Holbein was born in the free imperial city of Augsburg during the winter of 1497–98. He was a son of the painter and draughtsman Hans Holbein the Elder, whose trade he and his older brother, Ambrosius, followed. Holbein the Elder ran a large and busy workshop in Augsburg, sometimes assisted by his brother Sigmund, also a painter.

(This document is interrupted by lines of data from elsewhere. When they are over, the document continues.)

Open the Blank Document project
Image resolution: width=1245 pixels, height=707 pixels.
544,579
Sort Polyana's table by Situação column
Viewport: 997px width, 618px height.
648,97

By 1515, Hans and Ambrosius had moved as journeymen painters to the city of Basel, a centre of learning and the printing trade. There they were apprenticed to Hans Herbster, Basel's leading painter. The brothers found work in Basel as designers of woodcuts and metalcuts for printers. In 1515, the preacher and theologian Oswald Myconius invited them to add pen drawings to the margin of a copy of The Praise of Folly by the humanist scholar Desiderius Erasmus of Rotterdam. The sketches provide early evidence of Holbein's wit and humanistic leaning. His other early works, including the double portrait of Basel's mayor Jakob Meyer zum Hasen and his wife Dorothea, follow his father's style. With Meyer zum Hasen, Holbein maintained a close working relationship until the latter was sacked in 1521.

The young Holbein, alongside his brother and his father, is pictured in the left-hand panel of Holbein the Elder's 1504 altar piece triptych the Basilica of St. Paul, which is displayed at the Staatsgalerie in Augsburg.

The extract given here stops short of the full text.